Unity Bank in a regulatory filing on the Nigerian Exchange on Tuesday gave notice of a court Order directing that a meeting of the holders of the fully paid-up ordinary shares of Unity Bank Plc be convened and held for the purpose of considering and if thought fit, approving (with or without modification) a Scheme of Merger between the Bank and ProvidusBank Limited.
The meeting will be held at OOPL Hotel, Abeokuta, Ogun state on the 26th day of September 2025 at 9:00am, or so soon thereafter, at which place and time all the aforesaid shareholders are requested to attend. A copy of the Scheme Document will be sent to shareholders.
At the meeting, the following sub-joined resolutions will be proposed and, if thought fit, passed as special resolutions of the Bank:
- “That the Scheme of merger as contained in the Scheme Document dated the 25th day of June, 2025 a printed copy of which has been presented at the Court-0rdered Meeting and, for purposes of identification, endorsed by the Chairman, be and is hereby approved; and that the Directors be and are hereby authorised to consent to any modification of the Scheme Document that the Securities and Exchange Commission (“SEC”), Central Bank of Nigeria (“CBN”) and/or the Court shall deem fit to impose and approve.”
- “That the merger of all the assets, liabilities and undertakings, including real properties, and intellectual property rights of the Bank with that of ProvidusBank Limited, upon the terms and subject to the conditions set out in the Scheme Document, be and is hereby approved without any further act or deed.”
- “That all legal proceedings, claims and litigation matters pending or contemplated by or against the Bank be continued by or against ProvidusBank Limited after the Scheme is sanctioned by the Court.”

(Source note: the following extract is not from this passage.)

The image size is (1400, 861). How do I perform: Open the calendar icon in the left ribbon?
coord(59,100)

- “That in consideration of (2) above, all shareholders of the Bank shall, after the Scheme is sanctioned by the Court, be paid ₦3.18 for every share held in the Bank in accordance with the terms stipulated in the Scheme, or be allotted 18 ordinary shares of N0.50 each in Providus Bank Limited (credited as fully paid) in exchange for every 17 ordinary shares of the Bank of N0.50 each (the “Scheme Consideration”)”;
- “That the entire share capital of the Bank be cancelled and the Bank be dissolved without winding up.”
- “That the certificate of incorporation of Providus Bank Limited shall be the certificate of incorporation of the Enlarged Bank.”

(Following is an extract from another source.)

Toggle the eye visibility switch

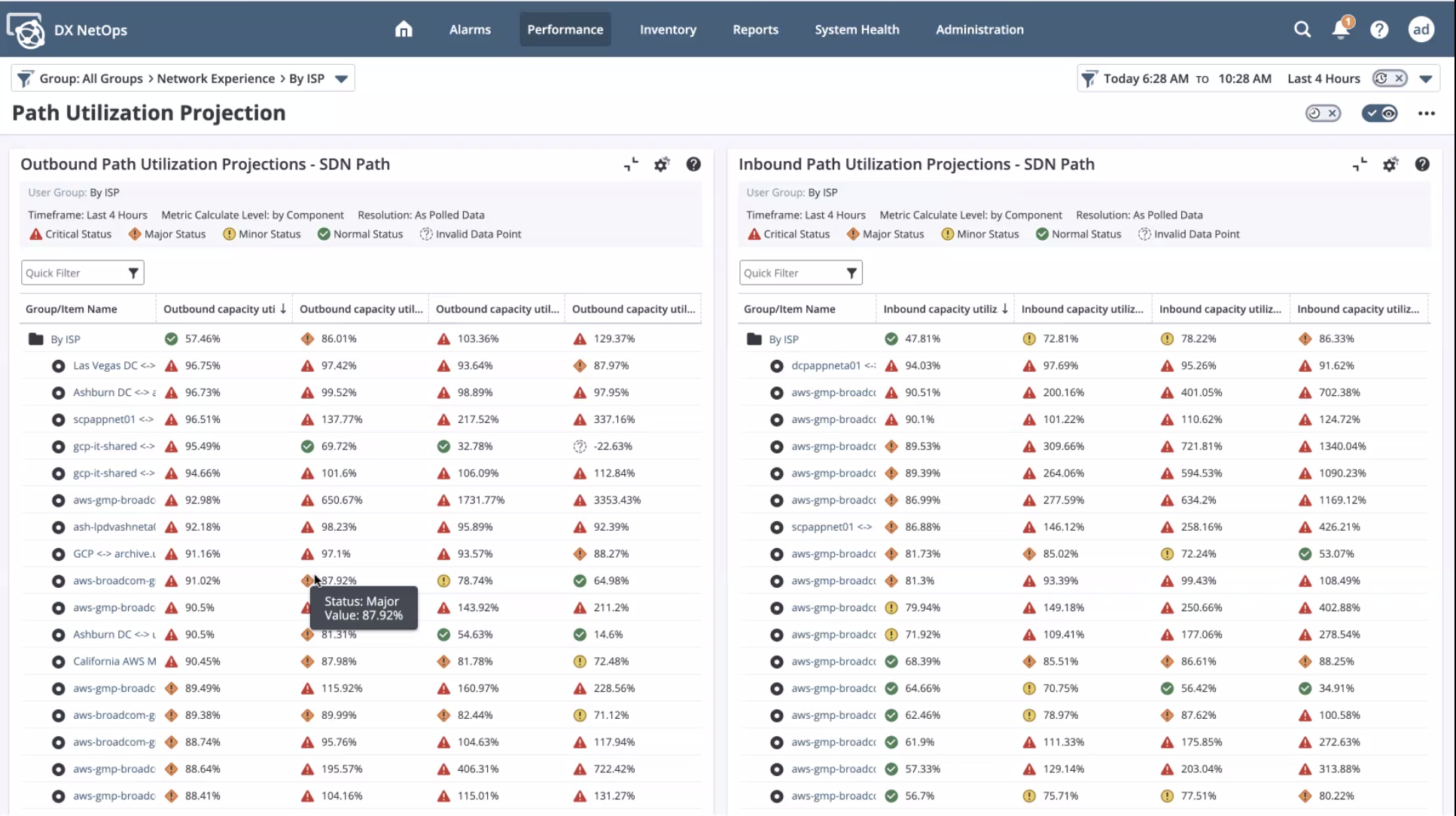pos(1380,114)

- “That the Solicitors of the Bank be and are hereby directed to seek orders of the Court sanctioning the Scheme and the foregoing resolutions, as well as such other incidental, consequential or supplemental orders as are necessary or required to give full effect to the Scheme.”
- “That the Directors of the Bank be and are hereby authorised to take such other actions and steps as may be necessary or required to give full effect to the Scheme.”

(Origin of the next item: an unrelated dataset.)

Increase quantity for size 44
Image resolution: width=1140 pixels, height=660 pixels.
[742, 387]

By the said Order, the Court has appointed the Chairman of the Board of Directors, Mr. Hafiz Mohammed Bashir, or failing him, Mr. Ebenezer A. Kolawole, the Managing Director of the Bank or failing them both, any other director appointed in their stead by the shareholders present at the meeting to act as Chairman of the said meeting and has directed the Chairman of the meeting to report the results thereof to the Court.
Voting at the meeting will be by poll. Shareholders may vote in person, or they may appoint a proxy (whether a shareholder or not) to attend the meeting and vote in their stead. The statutory majority required at the meeting is a majority representing not less than three quarters in value of the ordinary shares of members present and voting in person or by proxy.
In addition to the questions that Shareholders can ask at the Meeting, the Shareholders may submit questions on the Scheme to the Bank prior to the date of the Meeting. All such questions must be submitted to the Company Secretary on or before 5pm on Tuesday, 23rd of September 2025.